Tidak ada orang yang berani berkata macam-macam di depan paman Eleanor. Stigma kejam, culas dan pelit sudah melekat dengan kuat di wajah pria berumur enam puluh tahun itu. Padahal bagi Eleanor, pamannya tidak lebih dari orang yang berselera nyentrik baik itu dalam berpakaian yang cenderung suka memakai celana pendek maupun gaya kepemimpinannya.

“Sudahlah… lebih baik kamu kembali ke Surabaya dan mengambil cuti yang kuberikan untuk tahun baru. Tidakah kamu perlu itu untuk mendapatkan jodoh?” kali ini Eleanor balas mencibir. Permbicaraannya dengan Rere memang selalu santai, tidak seperti saat dia berhadapan dengan pegawai lain.

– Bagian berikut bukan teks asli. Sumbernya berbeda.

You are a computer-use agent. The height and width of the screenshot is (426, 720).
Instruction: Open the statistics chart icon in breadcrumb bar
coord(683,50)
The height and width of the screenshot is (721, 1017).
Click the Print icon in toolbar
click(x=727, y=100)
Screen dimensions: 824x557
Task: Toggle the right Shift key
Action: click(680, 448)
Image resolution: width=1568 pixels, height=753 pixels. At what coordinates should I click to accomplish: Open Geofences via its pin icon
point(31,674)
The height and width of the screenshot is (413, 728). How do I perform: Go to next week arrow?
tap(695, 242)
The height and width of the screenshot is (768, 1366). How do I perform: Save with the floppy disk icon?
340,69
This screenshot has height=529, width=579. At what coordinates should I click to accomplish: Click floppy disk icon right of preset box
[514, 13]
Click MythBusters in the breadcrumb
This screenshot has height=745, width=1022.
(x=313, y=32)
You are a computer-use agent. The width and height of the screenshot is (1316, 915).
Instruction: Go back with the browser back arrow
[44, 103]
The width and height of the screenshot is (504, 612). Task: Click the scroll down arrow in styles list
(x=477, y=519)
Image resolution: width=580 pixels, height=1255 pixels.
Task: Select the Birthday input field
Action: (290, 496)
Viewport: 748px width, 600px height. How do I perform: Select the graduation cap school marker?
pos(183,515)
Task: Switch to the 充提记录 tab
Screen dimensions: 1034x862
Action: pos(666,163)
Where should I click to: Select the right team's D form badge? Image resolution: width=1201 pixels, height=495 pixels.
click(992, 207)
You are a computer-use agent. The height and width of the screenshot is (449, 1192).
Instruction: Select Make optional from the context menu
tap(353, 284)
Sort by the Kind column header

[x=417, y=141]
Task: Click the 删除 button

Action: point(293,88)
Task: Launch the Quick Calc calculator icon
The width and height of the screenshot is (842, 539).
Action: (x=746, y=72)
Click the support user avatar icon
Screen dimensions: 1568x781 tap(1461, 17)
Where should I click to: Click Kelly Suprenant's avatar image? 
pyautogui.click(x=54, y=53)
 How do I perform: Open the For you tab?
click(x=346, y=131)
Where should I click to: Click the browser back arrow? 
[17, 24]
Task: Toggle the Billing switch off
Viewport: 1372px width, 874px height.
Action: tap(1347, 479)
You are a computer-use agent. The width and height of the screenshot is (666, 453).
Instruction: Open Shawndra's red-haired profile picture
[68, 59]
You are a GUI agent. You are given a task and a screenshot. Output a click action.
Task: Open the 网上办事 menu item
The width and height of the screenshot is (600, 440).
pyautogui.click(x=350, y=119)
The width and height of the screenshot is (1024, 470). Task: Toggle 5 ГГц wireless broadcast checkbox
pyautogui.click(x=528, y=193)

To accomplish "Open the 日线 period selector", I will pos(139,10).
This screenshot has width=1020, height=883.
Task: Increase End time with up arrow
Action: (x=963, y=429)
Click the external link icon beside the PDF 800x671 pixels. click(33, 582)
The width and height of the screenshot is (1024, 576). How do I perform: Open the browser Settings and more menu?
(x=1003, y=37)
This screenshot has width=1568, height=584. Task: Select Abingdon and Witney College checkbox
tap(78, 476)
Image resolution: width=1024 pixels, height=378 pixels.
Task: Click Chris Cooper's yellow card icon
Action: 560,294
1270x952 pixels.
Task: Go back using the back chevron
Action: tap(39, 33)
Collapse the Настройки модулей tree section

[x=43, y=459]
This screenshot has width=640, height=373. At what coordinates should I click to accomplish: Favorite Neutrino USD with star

“Kurang ajar!” umpat perempuan berkacamata itu. Diambilnya beberapa dokumen di atas meja yang sudah diperiksa Eleanor, kemudian merapikan. Topik jodoh memang sangat sensitive bagi Rere meskipun tingkat sensitivitas-nya masih di bawah topik tentang Jenny.

“Dibanding mengambil cuti, aku lebih tertarik menghabiskan malam tahun baru di sini, di negara termaju seasia tenggara. Jadi kamu tidak akan bisa menghindari tentang rencanamu untuk si ular sanca itu. Aku yakin kamu pasti punya rencana bukan?”

“Aku tidak punya rencana apapun untuk Jenny, itulah kenyataannya.” Jawab Eleanor enteng. Seolah masaah dengan mantan temannya tersebut tidaklah besar. Tapi Rere sudah mengenal baik tabiat Eleanor luar dalam. Tidak mungkin wanita yang arogan sepertinya memilih untuk mengalah dengan rival abadinya.

“Tidak mungkin kamu bersikap sesantai ini kalau kamu tidak punya rencana, aku tidak percaya denganmu! Atau kamu memang tidak bermaksud datang ke pesta pernikahannya? Aku yakin dia akan sangat malu karena tamu yang dibanggakannya justru tidak datang.”

“Kupikir aku tidak sepenting itu, Re. Dibandingkan tamu-tamu undangan suami Jenny, aku masih tidak ada apa-apanya. Tapi kalau dipikir tidak ada salahnya juga kalau aku datang.”

“Apa? Kamu akan datang?” Rere menggebrak meja di hadapannya, “Apa kamu lupa apa yang sudah dilakukan si ular sanca itu padamu? Bertahun-tahun kamu sudah diam. Tapi dia terus menganggumu. Harusnya kamu bisa menunjukan padanya kalau kamu sudah berbeda kelas dengannya. Jadi dia harus berpikir dua kali jika ingin menyaingimu.”

Eleanor tidak akan pernah lupa tentang semua detil masa lalunya. Termasuk itu awal bagaimana pertemanannya dengan Jenny berakhir buruk. Mungkin masalah saat itu hanya masalah kecil yang seharusnya tidak perlu dibesarkan jika Jenny meminta maaf secara dewasa. Tapi sayangnya hal itu tidak pernah dilakukannya karena ego perempuan itu sendiri.

“Aku tidak terlalu menganggap manusia sepertinya penting. Tapi baiklah… aku akan memberi pelajaran padanya di hari pernikahannya nanti.”

Rere bersorak. Seolah dia baru memenangkan undian. “Wah… akhirnya kamu mengatakannya juga! Asal kamu tahu saja, Eleanor yang kukenal itu bukan orang yang sabar. Dia bahkan bisa melempar sepatu ke wajah pegawainya.”

“Apa maksud kamu? Kamu menyindir aku lagi?”

“Tidak, tidak menyindir. Aku hanya mengatakan yang sebenarnya kok.” gumam Rere yang masih bisa di dengar Eleanor.

“Hei nenek tua! Karena kamu sudah memancing sifat culasku jadi besok kamu yang harus menyiapkan segala sesuatu yang aku butuhkan. Sepatu, gaun, accesoris dan juga sebuah kado yang akan membuat mata Jenny melompat keluar.”

“Siap! Dengan senang hari kusiapkan.” sahutnya dengan wajah yang lebih bersemangat dari biasanya. Padahal biasanya perempuan itu akan mengeluh jika diberi tugas di hari liburnya.